CNRI Femmes – Les 28 et 29 novembre, des Iraniens ont manifesté dans tout le pays contre la fraude du pouvoir en place et la répression.
Des épargnants spoliés par des établissements de crédit financés par l’État ont organisé cinq rassemblements à Téhéran, Ahwaz et Machad pour réclamer le remboursement de leurs économies.
Lors de la manifestation à Machad devant le tribunal, les forces de sécurité ont frappé une femme, ce qui a provoqué l’indignation des manifestants.

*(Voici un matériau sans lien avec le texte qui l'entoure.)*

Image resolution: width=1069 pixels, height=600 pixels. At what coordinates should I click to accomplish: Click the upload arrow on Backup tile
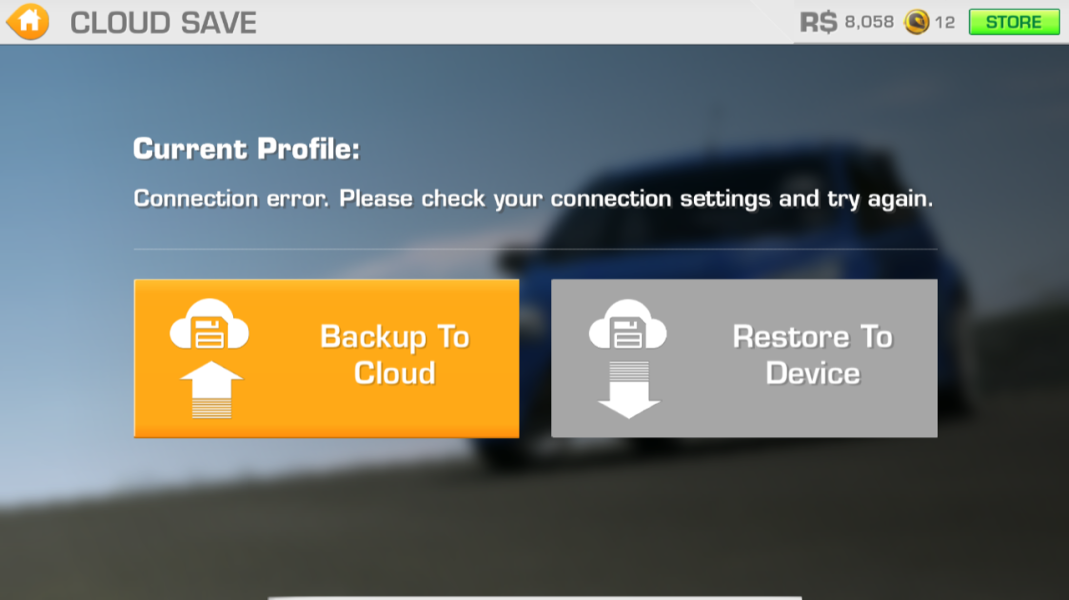pyautogui.click(x=209, y=388)
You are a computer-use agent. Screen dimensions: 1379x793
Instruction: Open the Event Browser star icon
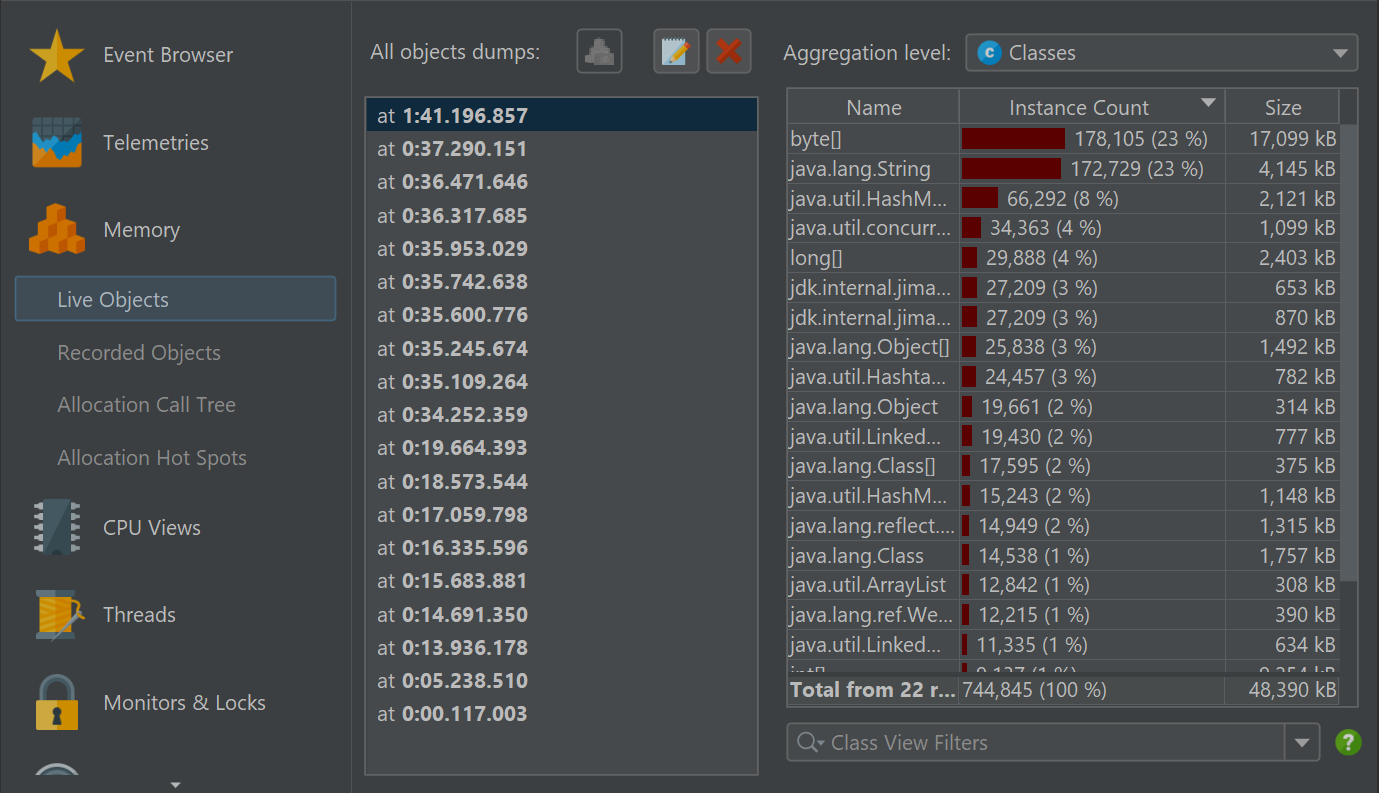[x=57, y=56]
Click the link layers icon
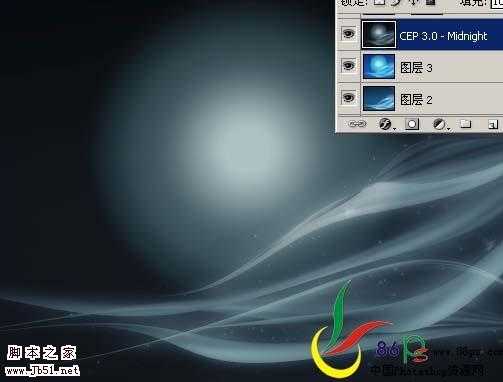503x382 pixels. [x=357, y=124]
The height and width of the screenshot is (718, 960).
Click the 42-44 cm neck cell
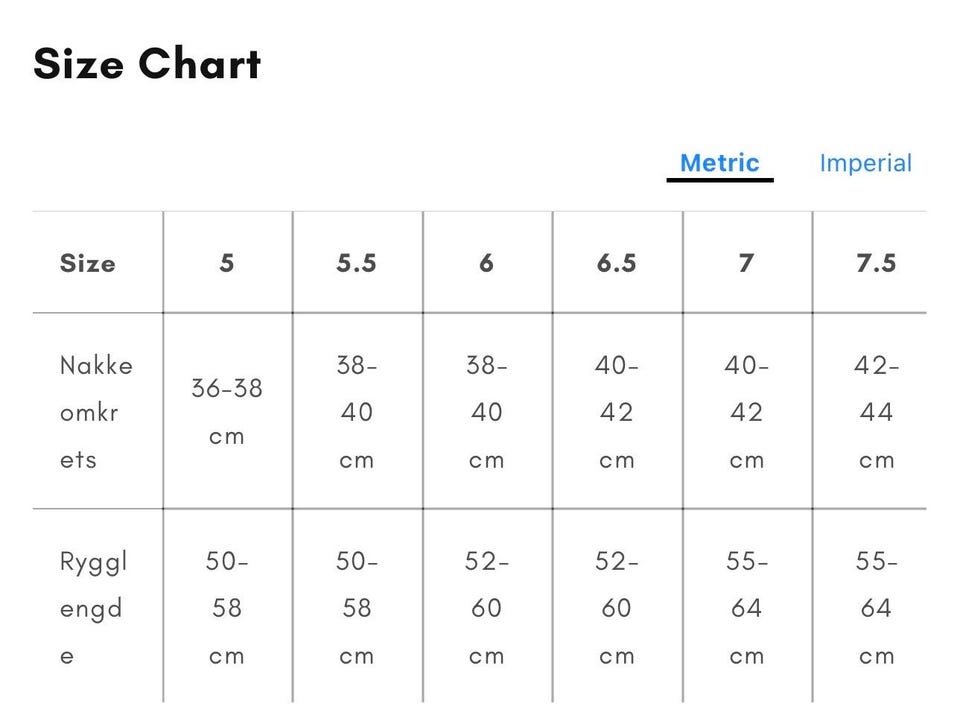tap(876, 412)
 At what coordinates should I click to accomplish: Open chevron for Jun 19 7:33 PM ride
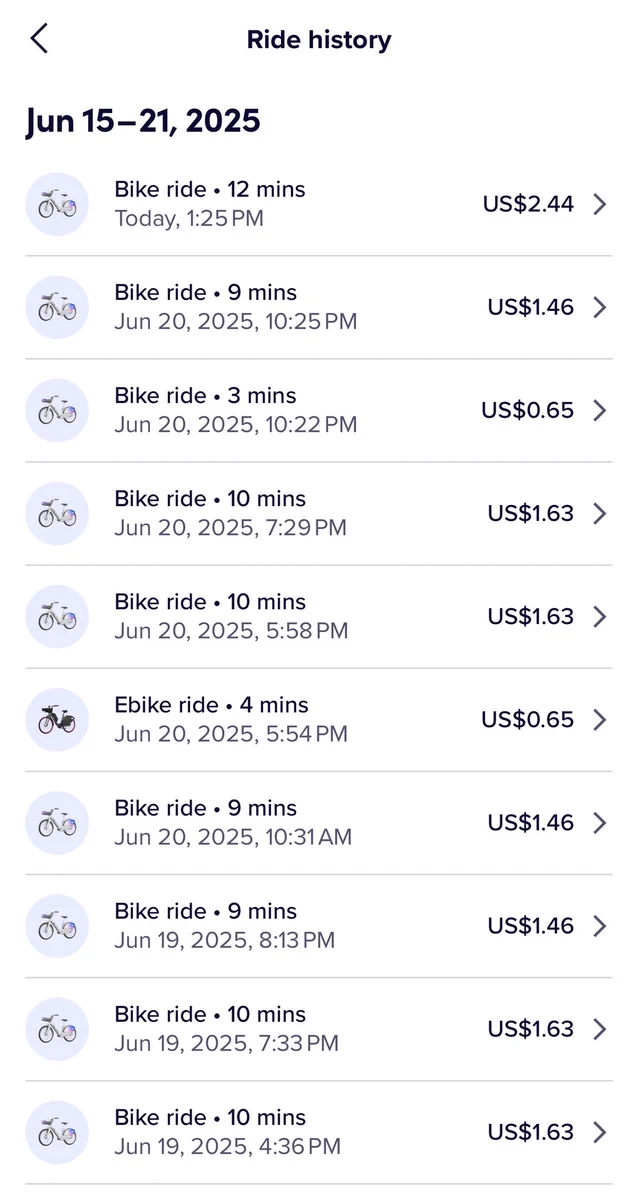tap(600, 1028)
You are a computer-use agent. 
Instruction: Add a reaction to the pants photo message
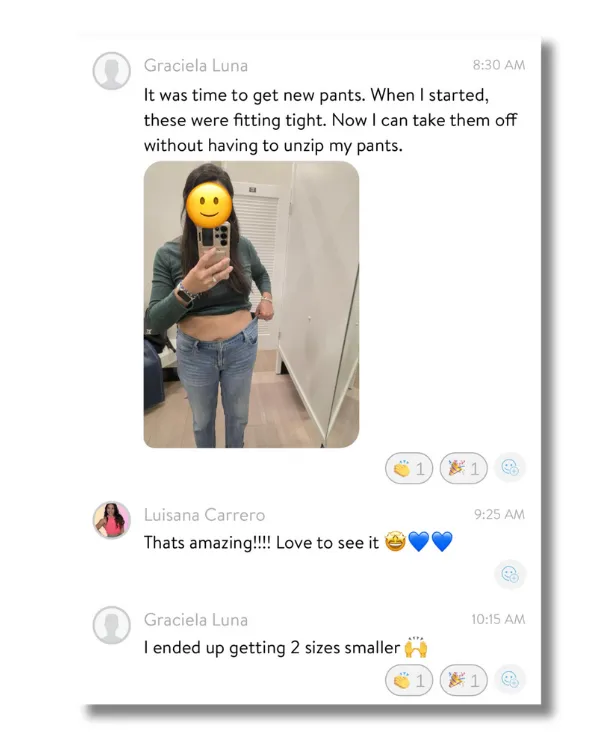[510, 468]
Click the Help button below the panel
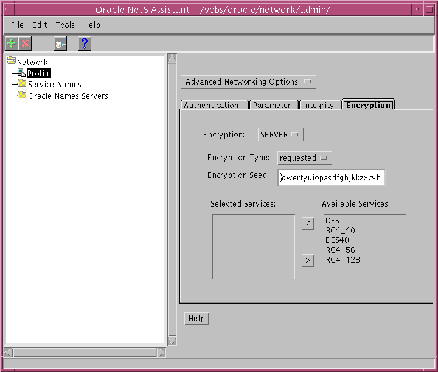438x372 pixels. coord(196,318)
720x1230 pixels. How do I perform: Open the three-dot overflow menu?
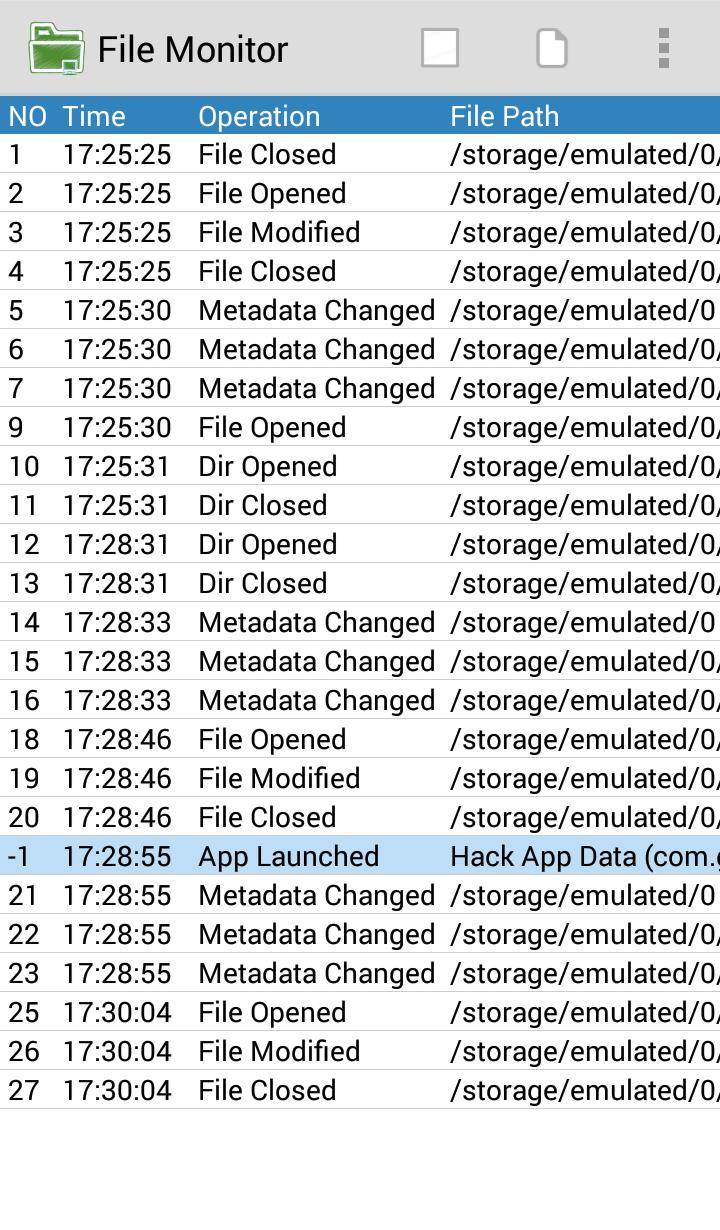coord(663,48)
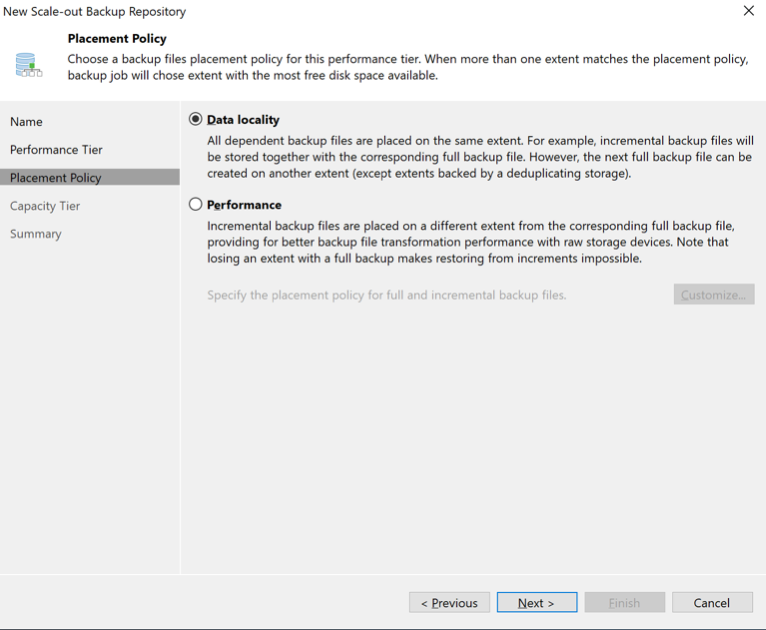766x630 pixels.
Task: Click the bold Performance option label
Action: click(x=244, y=204)
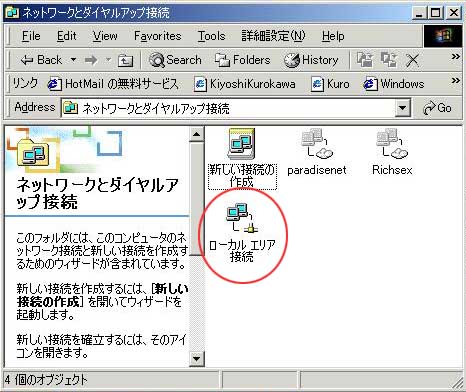Image resolution: width=466 pixels, height=392 pixels.
Task: Click the Go button
Action: pos(437,108)
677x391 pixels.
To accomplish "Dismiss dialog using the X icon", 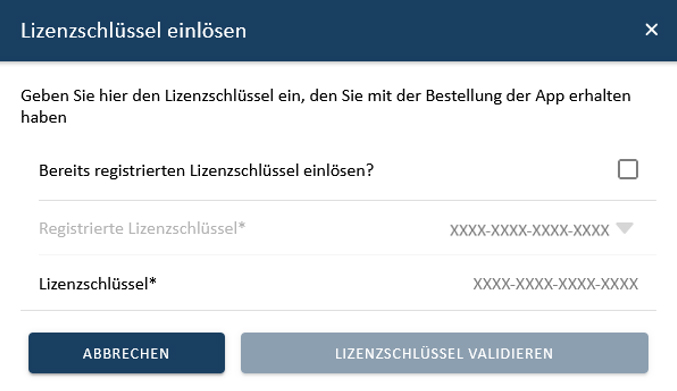I will [x=651, y=30].
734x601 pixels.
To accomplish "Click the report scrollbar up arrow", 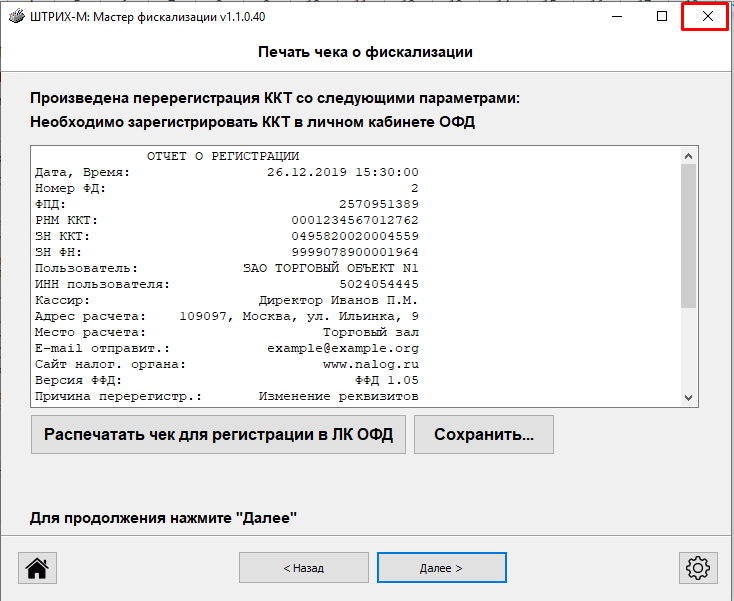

Des enseignants contractuels à Chahreza, dans la province d’Ispahan, au centre de l’Iran, se sont réunis le 28 novembre 2017 devant le ministère de l’Éducation pour protester contre leur statut d’emploi indéterminé.
Le 27 novembre, d’anciens employés de la Saderat Bank se sont rassemblés devant le parlement des mollahs à Téhéran pour protester contre leur licenciement soudain. Quelque 600 hommes et femmes travaillant dans cette banque ont été licenciés du jour au lendemain, il y a trois mois.
Le même jour, des médecins spécialistes de la clinique Valfajr à Gachsaran, dans le sud-ouest de l’Iran, se sont rassemblés pour réclamer leurs salaires et d’autres prestations impayées depuis six mois. Ils ont juré qu’ils ne retourneraient pas au travail avant d’avoir réalisé leurs droits.
Les étudiants ont également manifesté durant ces deux journées.
Le 28 novembre, les étudiants de troisième cycle de la faculté Melli de Téhéran se sont rassemblés devant le bâtiment de l’enseignement général pour protester contre les frais de scolarité exigés pour les cours préparatoires.
Le 29 novembre 2017, des étudiants de la faculté des Sciences et de la Culture ont protesté contre la fermeture de l’entrée de l’université à l’Ecole des Beaux-Arts.